A theme basket raffle is also planned – a Sabika London choker, Camp Bow-Wow five-day doggie daycare camp, BeautiControl anti-aging items, Penguin favorites, car care and gift cards are just a few of the items provided by local individuals and businesses.

Dinner reservation forms are available at, mail a check to Fix ‘Ur Cat, Michelle Bruce, 183 Hill Place Road, Venetia, PA 15367 or call 724-503-8523.

Tickets are $10 each.

“Animal Friends shelter is a great help to us by bringing its Mobile Resource Clinic to Washington County in summer months,” said Michelle Bruce. “Thanks to North Strabane and Cecil townships, Canonsburg Borough and Red Carpet Golf/Rec Center in Washington, we’ve had good locations to hold feline clinics for spay and neutering.”

“We are in need of more places to hold the clinics,” continued Michele.

The mobile clinic needs a flat parking area and an indoor recuperation space, heated in winter and cooled in summer with running water. Cats are confined to carriers or traps at all times. Acquiring additional clinic space would mean more cats could be “fixed.”

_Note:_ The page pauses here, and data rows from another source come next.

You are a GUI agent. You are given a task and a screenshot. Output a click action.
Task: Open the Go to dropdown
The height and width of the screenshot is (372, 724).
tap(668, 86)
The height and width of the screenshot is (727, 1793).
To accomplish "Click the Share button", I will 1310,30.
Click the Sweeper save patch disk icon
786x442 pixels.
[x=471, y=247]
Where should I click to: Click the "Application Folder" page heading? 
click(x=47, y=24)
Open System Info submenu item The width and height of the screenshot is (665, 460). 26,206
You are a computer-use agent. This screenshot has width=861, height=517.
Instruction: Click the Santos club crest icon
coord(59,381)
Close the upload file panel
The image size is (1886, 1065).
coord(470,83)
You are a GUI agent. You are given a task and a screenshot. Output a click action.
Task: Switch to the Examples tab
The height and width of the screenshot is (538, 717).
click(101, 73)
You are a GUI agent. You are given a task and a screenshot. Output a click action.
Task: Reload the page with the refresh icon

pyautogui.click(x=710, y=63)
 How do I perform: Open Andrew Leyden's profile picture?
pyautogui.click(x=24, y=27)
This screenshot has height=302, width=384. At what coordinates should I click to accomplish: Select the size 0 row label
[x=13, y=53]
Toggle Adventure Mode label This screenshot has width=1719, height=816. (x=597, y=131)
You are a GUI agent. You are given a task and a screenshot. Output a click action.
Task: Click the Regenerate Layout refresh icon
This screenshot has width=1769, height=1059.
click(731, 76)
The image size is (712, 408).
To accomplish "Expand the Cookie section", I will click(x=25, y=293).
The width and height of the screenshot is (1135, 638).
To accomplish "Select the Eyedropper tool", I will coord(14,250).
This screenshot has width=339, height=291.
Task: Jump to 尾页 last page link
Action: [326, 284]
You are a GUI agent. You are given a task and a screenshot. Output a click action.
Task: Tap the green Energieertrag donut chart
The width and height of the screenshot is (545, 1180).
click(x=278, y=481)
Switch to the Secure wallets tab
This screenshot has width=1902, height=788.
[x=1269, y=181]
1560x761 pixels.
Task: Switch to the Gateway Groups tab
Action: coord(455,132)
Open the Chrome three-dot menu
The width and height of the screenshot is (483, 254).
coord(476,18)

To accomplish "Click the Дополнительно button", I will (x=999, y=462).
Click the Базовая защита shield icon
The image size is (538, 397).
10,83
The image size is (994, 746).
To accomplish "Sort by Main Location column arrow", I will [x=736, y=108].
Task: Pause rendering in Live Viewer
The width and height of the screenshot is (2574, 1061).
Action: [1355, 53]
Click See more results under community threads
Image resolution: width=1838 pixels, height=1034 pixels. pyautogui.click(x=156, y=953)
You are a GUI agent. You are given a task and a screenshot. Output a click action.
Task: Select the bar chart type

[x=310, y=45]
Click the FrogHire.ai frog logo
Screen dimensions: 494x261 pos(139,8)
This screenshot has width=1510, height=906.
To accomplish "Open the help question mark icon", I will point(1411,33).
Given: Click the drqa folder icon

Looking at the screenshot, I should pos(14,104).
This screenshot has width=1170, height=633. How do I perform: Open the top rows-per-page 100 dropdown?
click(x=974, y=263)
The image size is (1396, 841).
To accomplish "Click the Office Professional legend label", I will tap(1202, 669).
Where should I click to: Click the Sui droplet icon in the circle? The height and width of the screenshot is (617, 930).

By spaying one female, 60 live births can be prevented. Last year, dedicated Fix ‘ur Cat volunteers provided services to spay or neuter more than 360 cats in Washington County. Their goal is higher this year.

A spay/neuter clinic is planned Feb. 25 at the North Strabane Township Building. Registration is a must. Call Pat Spahr at 412-835-6893.

Fix ‘ur Cat is always in need of cat food and litter, private and corporate donations to reduce the cost of spay and neuter services offering help to folks with multiple feral cats roaming their property.